35年前のことを色々思い出しました。私は、小学2年生の時に、T先生に頼まれて、団地の近所に住む友達を毎朝迎えに行っていました。今でいえば「父子家庭のDV」に当たると思うのですが、「毎日親父に殴られている」という友達がいて、不登校気味だったので、毎朝家まで迎えに行って、一緒に登校していたのでした。当時からそういう配慮のできる先生だったのです。
校長先生になっても、優しい、素晴らしい先生だったのだと嬉しく思いました。

来てくれた卒業生は、定時制高校を卒業して元気に働いていて「とてもやりがいのある職場で、働いていて楽しいです!!」と嬉しそうに話してくれたので、「つばめ塾を作って良かったな~」と改めて思いました。

そして、父親の言葉をふと思い出しました。
「一生懸命やっていれば、いいことがある。」
小学校、中学校もまともに行かず、自分の名前しか書けない父でしたが、素朴な言葉の中に、説得力がありました。少年野球のコーチを25年もした人でした。日曜日の練習後には、晩酌をしながら、「今日は〇〇がヒットを打てるようになった」「今日は●●がいい守備をした」と大声で喜んでいた父でした。そして卒業生が練習の手伝いに来てくれると、大変喜んで「あいつがもう高校生だってよ。一生懸命コーチをしていると、いいことがあるなあ」と涙ながらに喜んでいたのです。収入的には何もいいことがおきなかった父でした。最後まで貧乏し通しの父でしたが、野球の子どもたちには慕われていました。父のお通夜の時には、20名以上の卒業生が集まってくれ、斎場の外は同窓会のようなにぎやかさで、「教え子がこんなに集まってくれて、さぞかし喜んでいることだろう」と思ったものでした。

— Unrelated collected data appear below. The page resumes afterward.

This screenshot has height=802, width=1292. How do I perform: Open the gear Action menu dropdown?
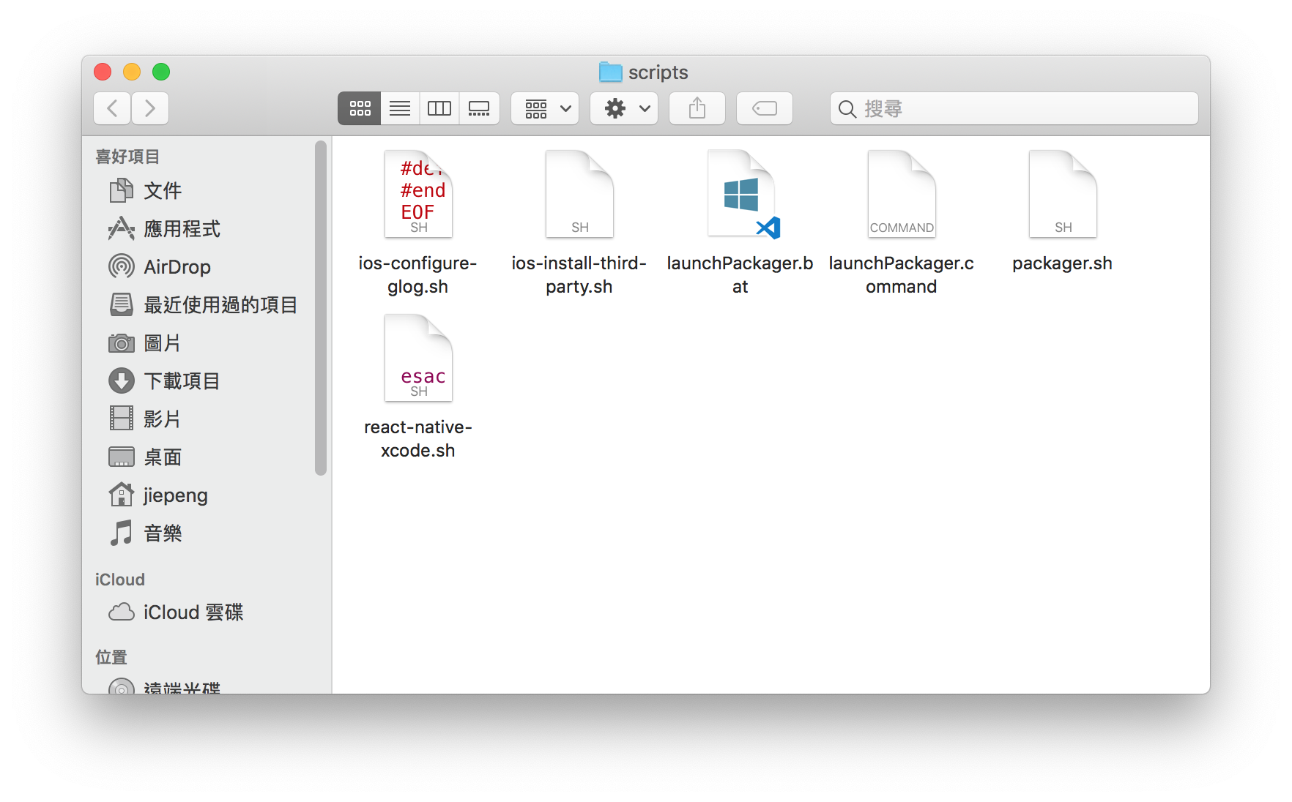tap(624, 109)
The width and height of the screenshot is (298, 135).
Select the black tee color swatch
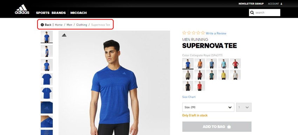click(x=188, y=86)
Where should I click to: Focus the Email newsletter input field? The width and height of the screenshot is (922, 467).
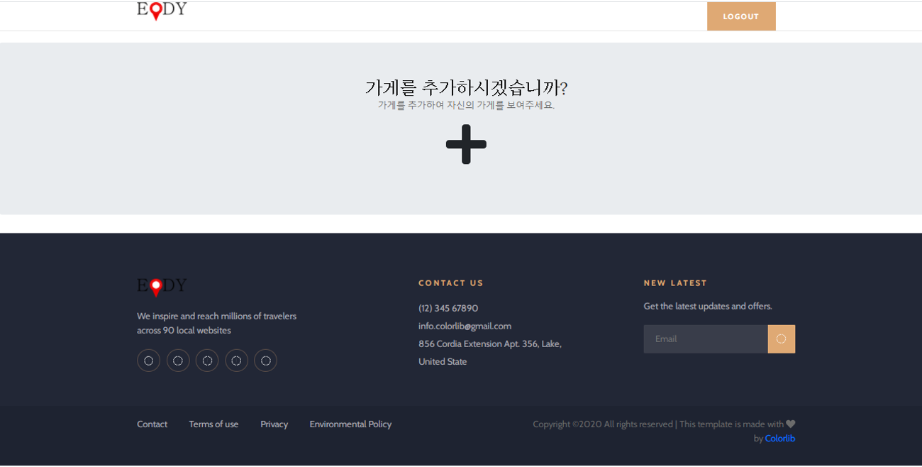705,339
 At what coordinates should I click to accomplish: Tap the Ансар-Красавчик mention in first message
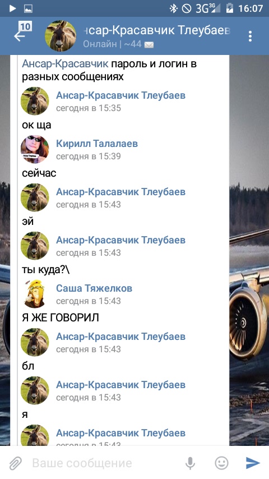(65, 64)
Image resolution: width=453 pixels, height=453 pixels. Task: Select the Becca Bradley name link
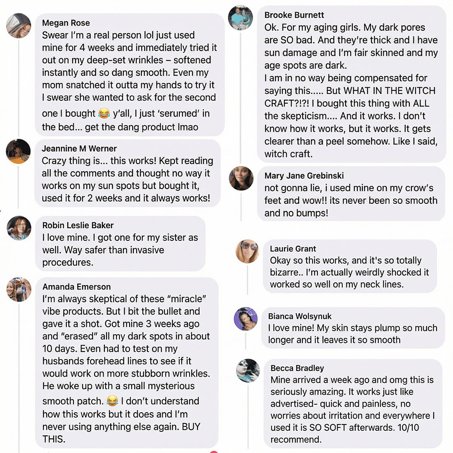click(297, 368)
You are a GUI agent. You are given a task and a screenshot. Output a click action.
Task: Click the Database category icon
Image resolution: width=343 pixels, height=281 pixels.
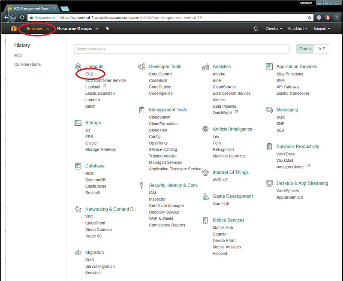coord(78,166)
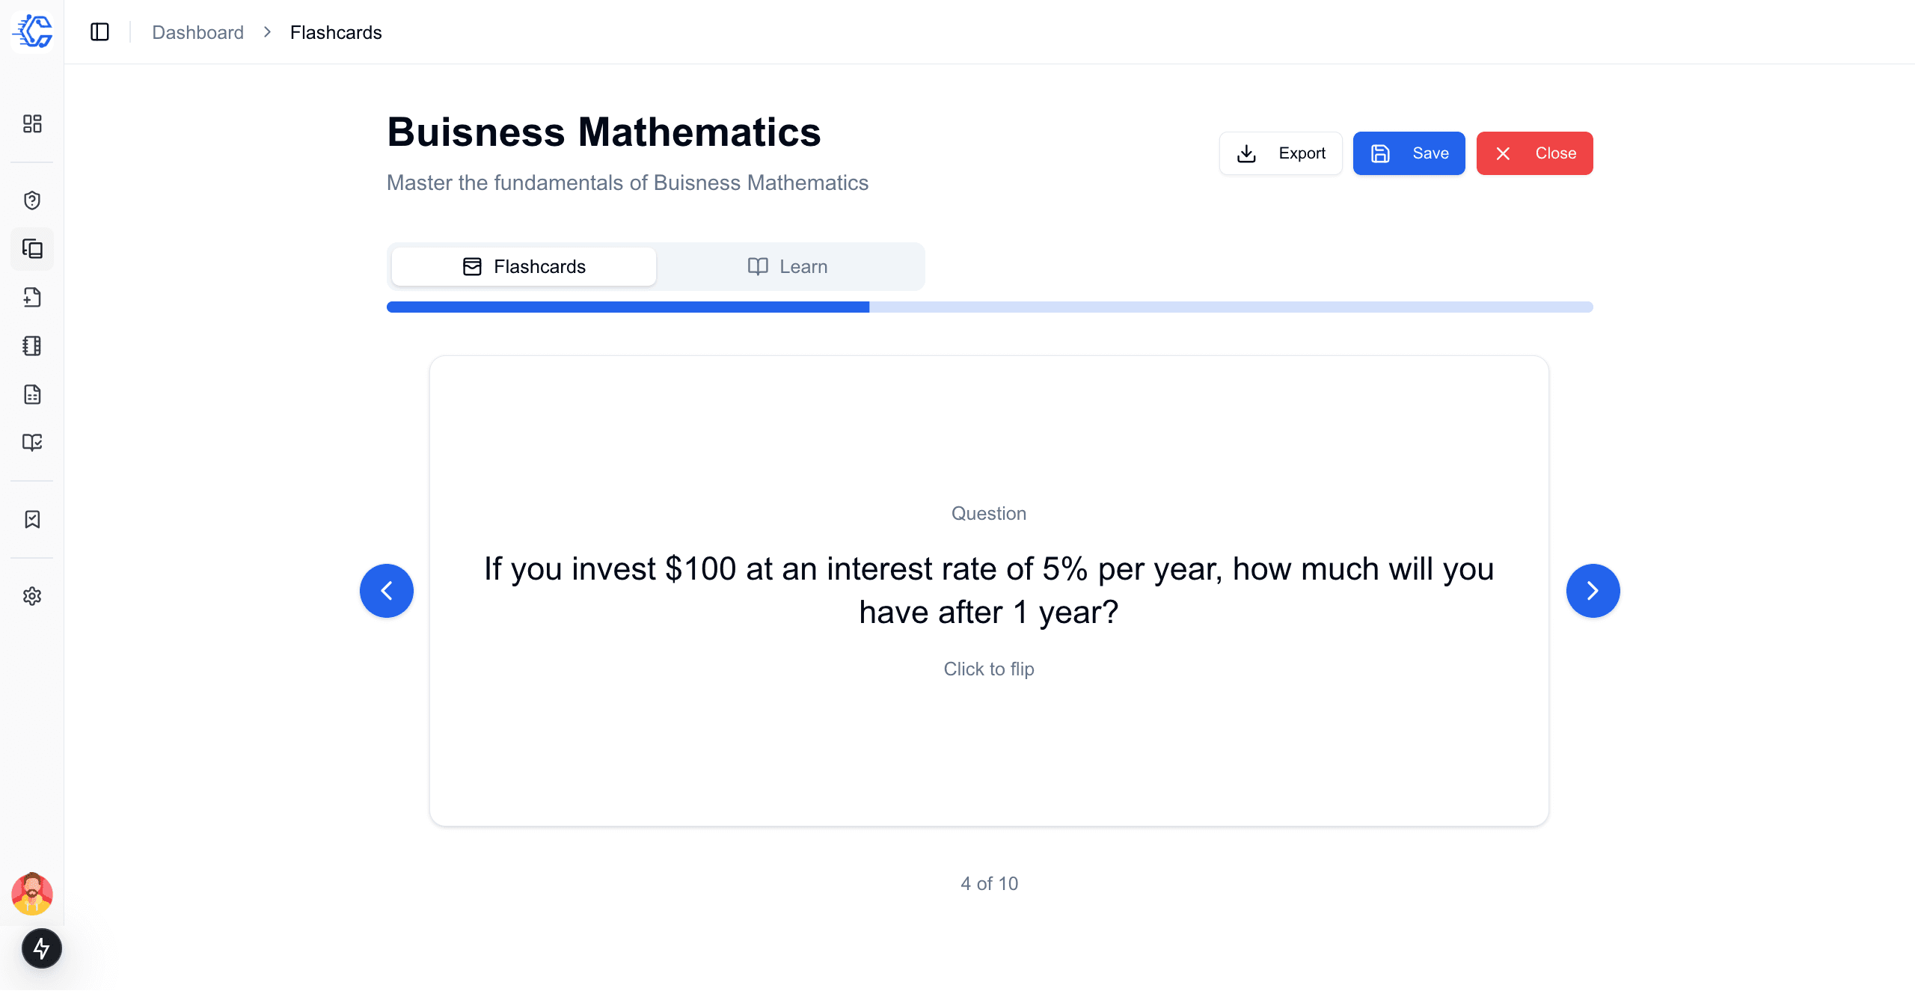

教育格差、経済格差に関しては、統計分析の側面や、社会への波及効果など、難しい言葉で語られることも多い昨今です。確かにそれも大事だとは思うのですが、その根源にある、本当にシンプルな「一生懸命やっていれば、いいことがある」という信念も大事にしていきたいと思います。しかもそれは、経済的な見返りではなく、人の成長を我がことのように喜べる気持ちです。T先生のように、人への思いやりの気持ちです。
偽善だの何だの言われることもありますが、「うるせー」とボソッとつぶやいて、塾生のために一生懸命動いてく、そんな人生を歩んでいきたいです。